Tip of the Trade: Fedora Core

by Carla Schroder

Polished bleeding-edge is one way to describe the community-supported offshoot of Red Hat Linux. Ideal testbed is another.

Fedora Linux, the community-supported offshoot of Red Hat Linux is in some ways the ideal testbed for SELinux, Xen, and advanced 3D graphics. Oftentimes, it is the Linux of choice for administrators who want to try out the latest and greatest free and open source software goodies.

Fedora Core 6 (FC6) was released on October 24, and as usual wise admins waited a few days for the usual downloading frenzy to subside, or took the easy way and ordered installation disks. Wise persons also do not immediately deploy new Fedora releases on production servers, but rather install it on test systems to learn about new kernel features and applications. Development of the 2.6 Linux kernel has been very rapid. Since its initial release in December 2003, the /dev subsystem has changed twice (first devfs, then udev), SELinux was introduced, and multiprocessor support, clustering, 64-bit support, and volume management all became part of the mainline kernel.

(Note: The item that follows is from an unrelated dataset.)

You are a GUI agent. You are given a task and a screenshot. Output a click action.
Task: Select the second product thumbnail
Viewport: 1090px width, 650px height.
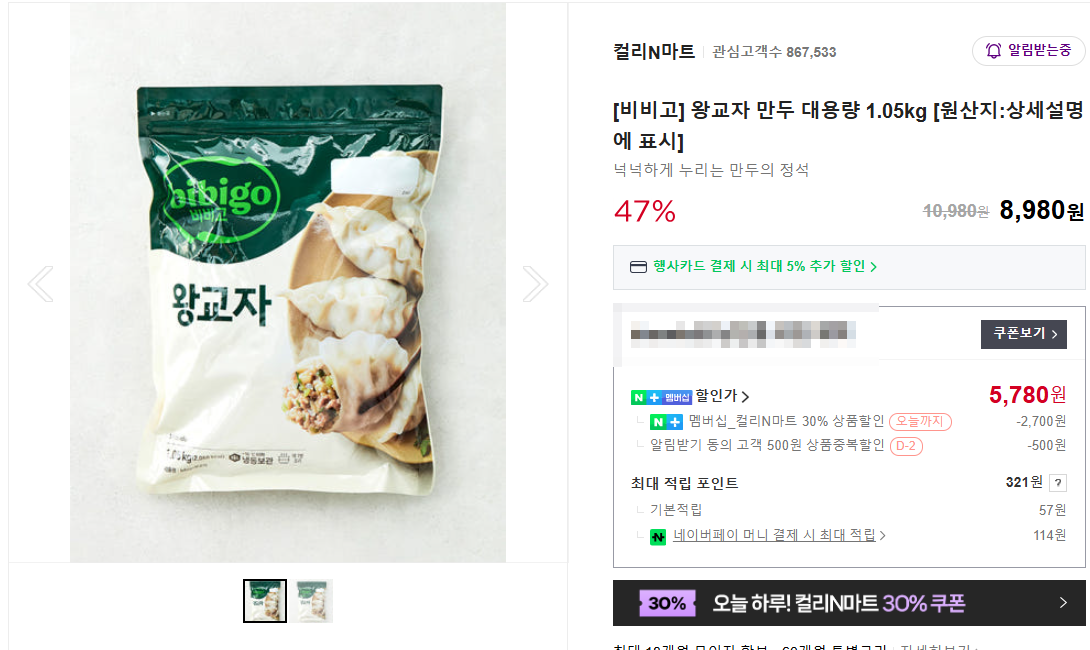314,601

Networking was beefed up with the addition of IPv6, NFS4 and IP telephony-specific features.

FC6 introduces a number of new features of interest to network and system administrators. Two of the hottest features are the Xen hypervisor, for running multiple operating systems in secure virtual environments, and SELinux. Both have suffered from being painful and difficult to administer; this Fedora release includes some administration tools that alleviate a considerable amount of the pain. The Anaconda installer is more robust and flexible, and now you can choose from additional software repositories. The CacheFS filesystem speeds up the performance of networked filesystems like AFS and NFS. Overall performance is supposed to be up to 50 percent faster, thanks to improved dynamic linking.

Smart card support is now included with the inclusion of the CoolKeys module. The idea is that merchants can issue customers a smart card, which is automatically provisioned the first time it is plugged in. This is still experimental, but it obviously has much potential.

Desktop goodies of the eye-candy variety abound with the addition of the Compiz window manager, which enables all sorts of whizbang 3D effects.

As is standard for most Linux distributions these days, FC6 comes on a LiveCD so you can test it without actually installing it.